Does built from the ground up mean that they FINALLY support 4k monitors? I know I could download the trial version but I really don't want to spend any time on that considering how long they have waited to do that.

Daniel L Miller's picture

I love the NIK Collection and was happy when DXO brought it back to life, BUT… you can really sense that DXO views it as a cash cow where they make minimal improvements, call it a major upgrade and then suck another $70-$80 from us every year.

Fred Teifeld's picture

Annual updates are a way of life, so to speak. Why shouldn't a developer be paid for major updates?

Ed C's picture

Because most of the "updates" have really mostly just been presets, not actual functionality.

Rich Kovach's picture

Completely agree. Their support said "there has been a great deal of time and effort from our developers to bring a software that was abandoned and not maintained for many years up-to-date". Guess they didn't have any problem selling "abandoned" software knowingly for years. Even now, only 2 apps have been updated, so I guess the other 6 are still "abandoned and not maintained" yet being sold until they want to charge for the next "major" release.

Rich Kovach's picture

They updated 2 of 8 apps, with a net total of 5 features, and they want to call this a major release and charge a full upgrade price of $80 if you purchased Nik 4 any more then about month ago. Yeah, no thank you. This is a money grab for something that should have been a point release or given to those that purchased 4 in the last year. I won’t be buying any more Nik updates.

Len Metcalf's picture

It doesn’t at all behave well on my M1 laptop.
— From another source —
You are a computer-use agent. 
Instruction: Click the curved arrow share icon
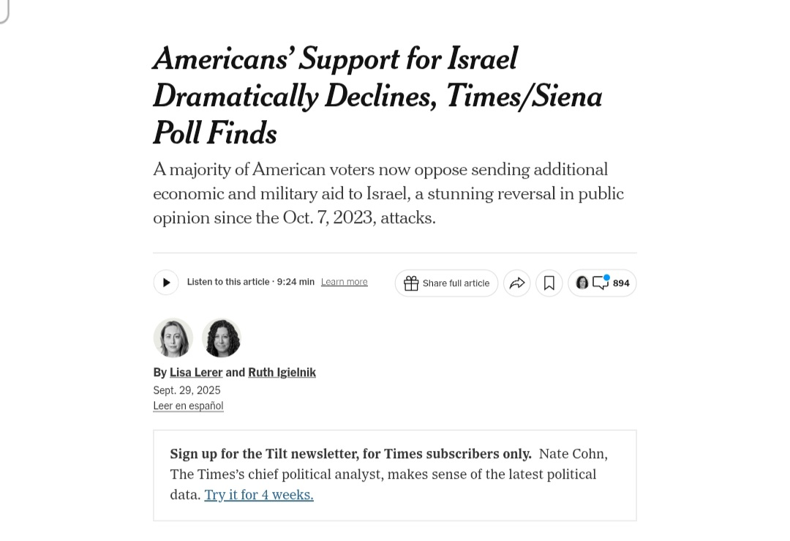tap(517, 283)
It turns the images into squares as if it can’t load the whole image. When they upgrade to a native software I might upgrade then. But until then I will hardly use it.

Daniel Medley's picture

The only Nik tool I use in the entire suite is Silver Efex Pro 3. That alone is worth the price of admission.

Jens Weiser's picture

Mac users have to pay once more as the native silicon support will be implemented. Great :D
The performance of version 4 on an Intel Mac was not great. With more than 10 adjustments you can wait 10+ seconds after adjusting one more slider to take effect visually on the photo. With Rosetta 2 it cannot be better. Be warned before you pay a lot of money for version 5. Try it out before.

Kent LaPorte's picture

I stopped using Nik several years ago when Photoshop and other tools became more enhanced and I became more familar with better techniques for editing.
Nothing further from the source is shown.